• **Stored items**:
=-=-=-=-=
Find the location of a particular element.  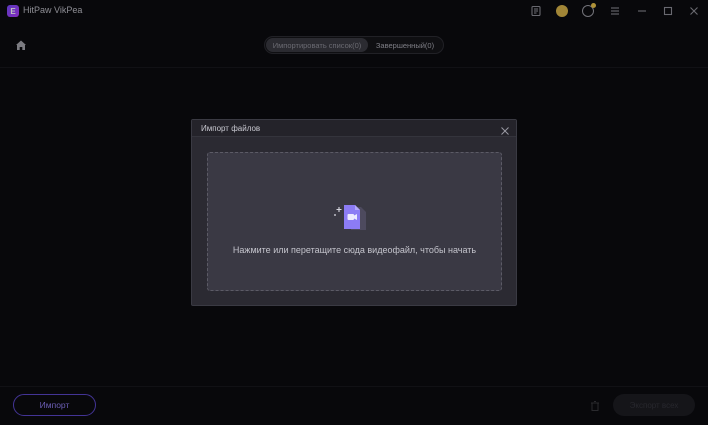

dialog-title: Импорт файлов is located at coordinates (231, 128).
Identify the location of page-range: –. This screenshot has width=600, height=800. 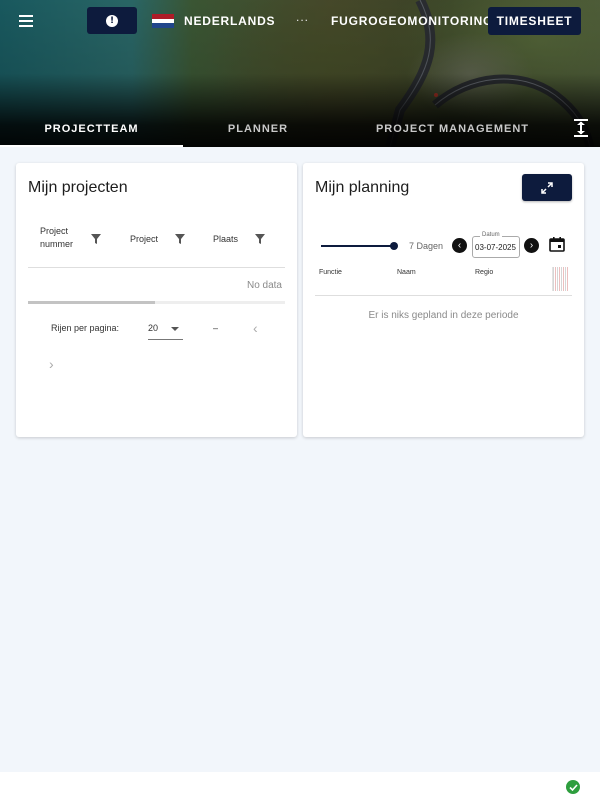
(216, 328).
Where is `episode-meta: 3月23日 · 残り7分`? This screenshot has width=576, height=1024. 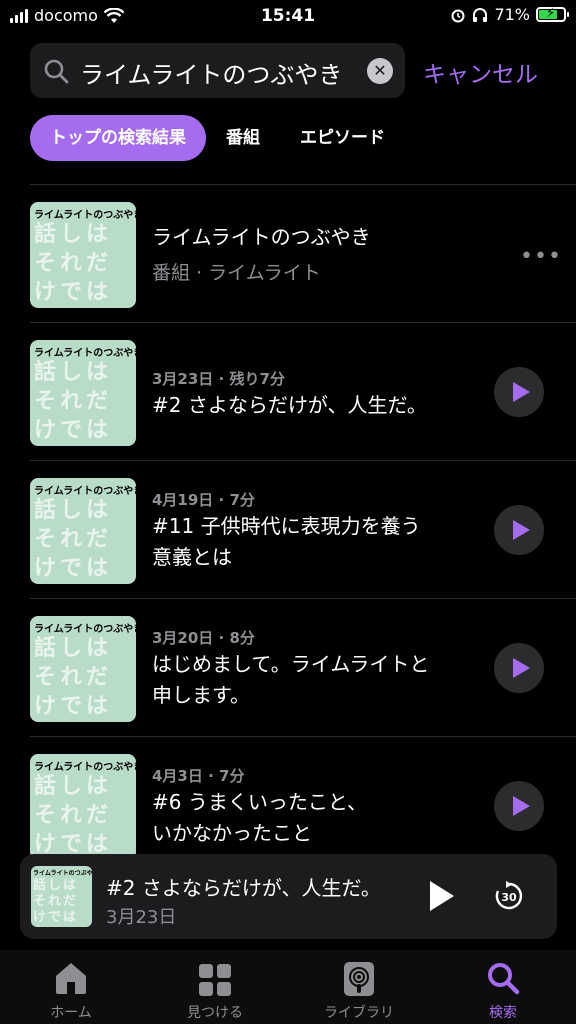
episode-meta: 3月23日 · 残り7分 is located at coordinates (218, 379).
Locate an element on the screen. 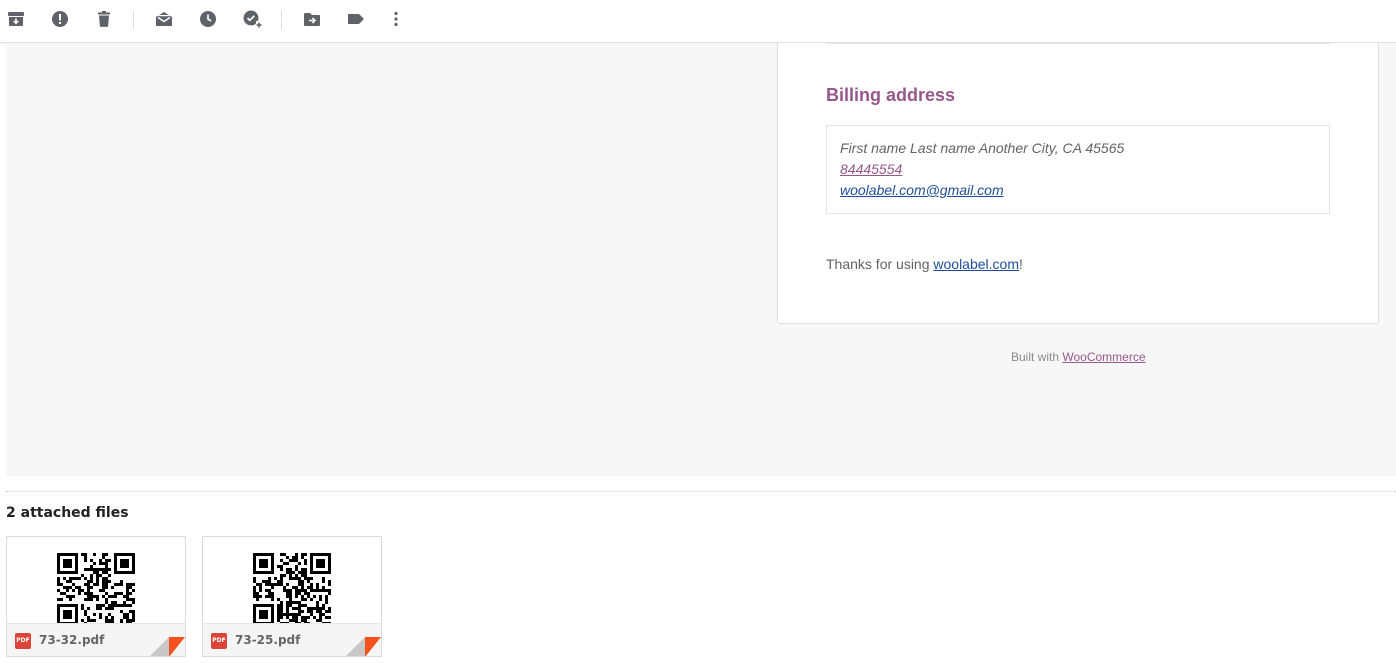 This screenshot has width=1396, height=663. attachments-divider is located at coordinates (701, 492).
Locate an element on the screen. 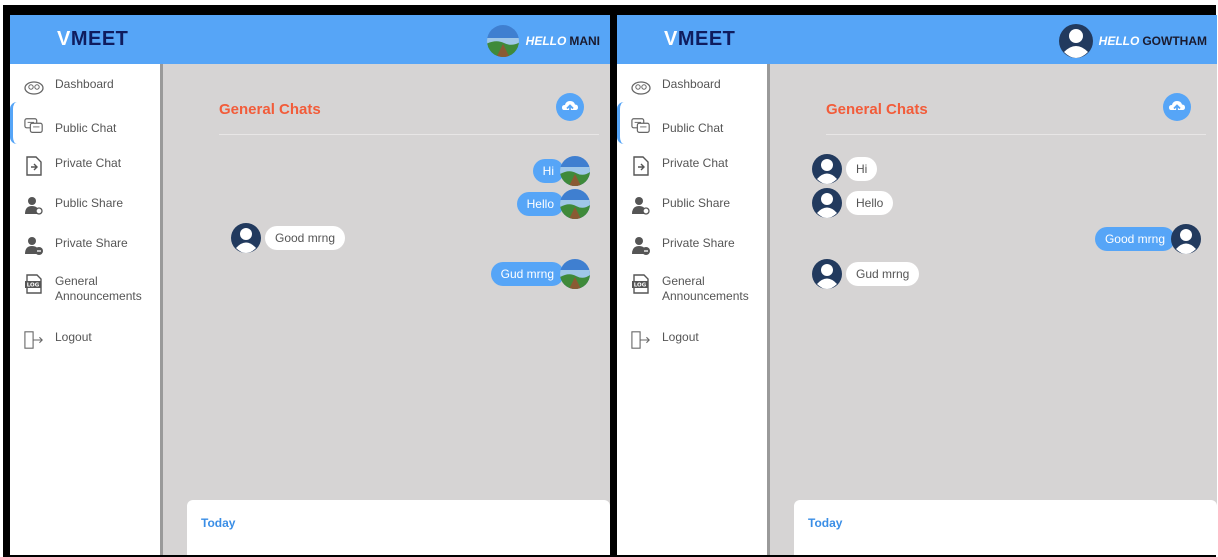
=-=-=-=-=
• **YOUR INSTRUCTIONS**:
Rewrite the records starting at their first line and ending at the line that contains "(216, 328).", replacing "location" with "position" and keeping everything else the same. Leave the pictures out of your answer.

• **RESULT FOR THIS TASK**:
Find the position of a particular element.  

dialog-title: Импорт файлов is located at coordinates (231, 128).
Identify the position of page-range: –. This screenshot has width=600, height=800. 
(216, 328).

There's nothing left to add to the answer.